EILEEN: I think what The Red Room Company does is wonderful in terms of creating and disseminating poetry in unusual ways. What people need to realise is that poetry is really just another way of making sense of the world.
I’ve chosen to write my New Shoots poems about various sites in the gardens but two of these sites are sculptures because I’m always interested in the intersection between art and poetry. I want people to use the poetry as an entrance into the art and vice versa. Of course, the poetry and the arts have an impact on the natural world and are both also a way into the natural world.
I think people need to stop seeing poetry as something that’s separate to them. They need to learn how to, and they need to be shown how to, integrate poetry into their everyday world. It’s my personal mission to infect as many as people as possible.
GEORGINA: Is it? How?
EILEEN: Well, I’m the crazy weirdo who goes around with a poem and gives it to someone on the bus. A few days ago, it was Poem in Your Pocket Day.

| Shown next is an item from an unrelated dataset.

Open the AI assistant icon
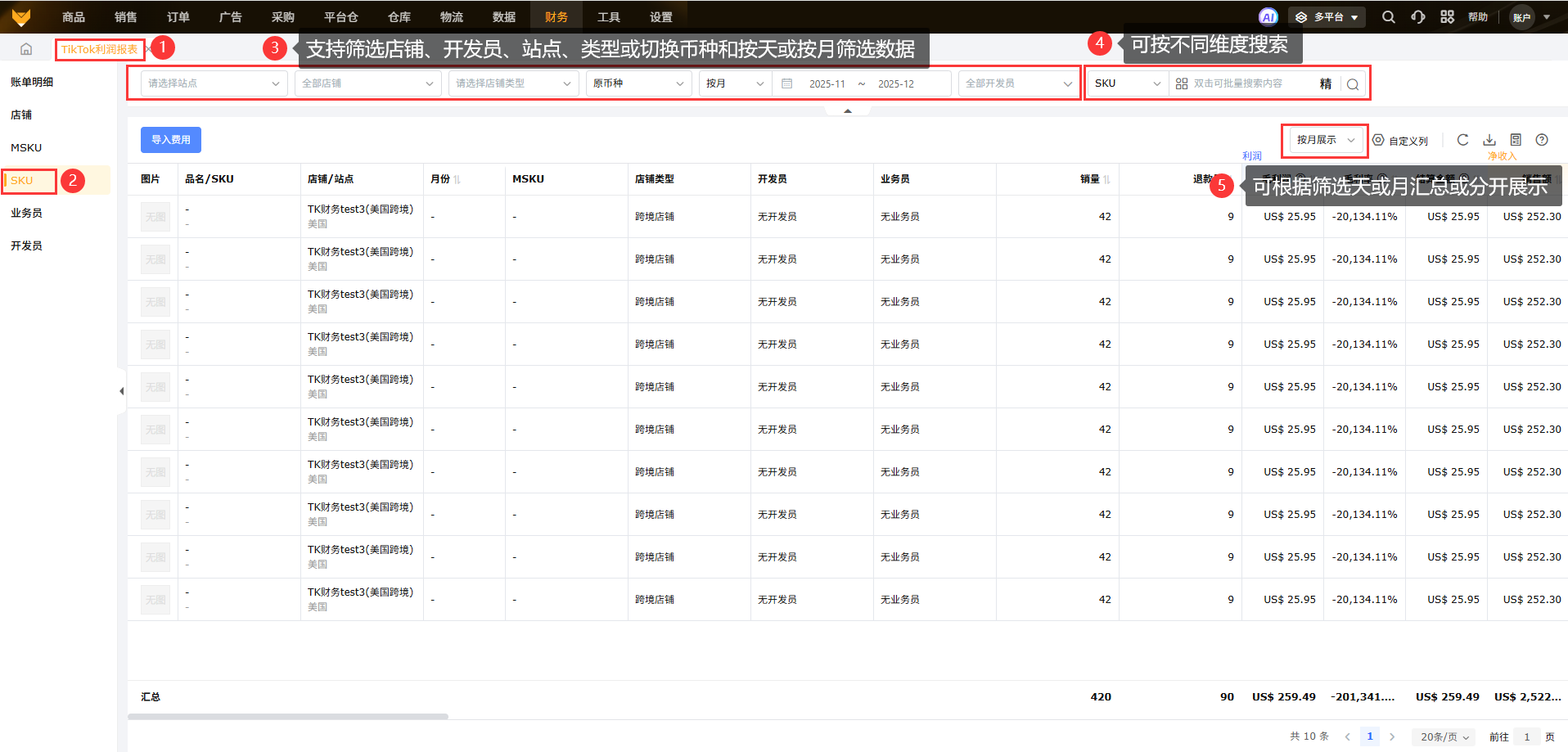pyautogui.click(x=1268, y=16)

EILEEN: Yeah. It’s a festival where you put poems in your pocket and give them out to random people. It’s great.
GEORGINA: Did you do that?
EILEEN: I did. I do it all the time. In my building they knew me as The Poet.
GEORGINA: It sounds very ominous.
EILEEN: It’s just lovely. I even had to go for surgery recently—minor surgery—but I spoke with the anaesthetist and said, “Look, I’m happy to wait to go public because I just don’t have enough money for the private procedure.” And he said, “Don’t worry, just send me a poem.” Isn’t that lovely?
GEORGINA: That’s so nice.
EILEEN: I know. These people recognise that you’re doing something you love. That it’s a passion.
Poetry doesn’t need to be something that’s difficult, or esoteric, or separate. Poets are not strange in that unreachable way. I mean, I like to read Vogue as well as Fitzgerald as well as difficult things. I’m interested in shoes as much as the next girl.
We’re not different really. But we are I suppose. It’s about awareness, isn’t it? It’s about honing an awareness of a certain dimension.
So, you could be passionate about anything and let poetry in. I think there’s a poem for everyone. Just because you have a bad experience with one poet or poem doesn’t mean you don’t like poetry. Just because there’s a fruit you don’t like doesn’t mean you stop eating fruit. That’s what I always tell students. Try it, try poetry!
Eileen Chong is a Sydney poet who was born in Singapore. She has had three books published: Burning Rice (2012), Peony (2014) and Painting Red Orchids (2016), all by Pitt Street Poetry. Her work has been shortlisted for many awards, including the Prime Minister’s Literary Awards and the Anne Elder Award. Oh, she also has a little letterpress shop too!
Eileen, along with Mark Tredinnick and Eric Avery, has been commissioned as part of the New Shoots project to write a series of poems based in the Royal Botanic Gardens, Sydney. You can read all the poems she’s written for the project on The Red Room Company website. Here’s one, called Fern.
for Marshall Hartwich
The fern, in infinite slowness,
uncurls each frond; each frond a sister
to another, so many fingers and hands
learning to flourish on the underside
of things. The fern is steady, unafraid
of the dark, pushing through stem, bark,
growing vein by stubborn vein through
morning dew and winter rain. Mists
gather to watch the rills incise themselves
and ripen with spores ready for release –
the beginnings of another, sprung from moss:
fragile, maidenlike, translucent in the light.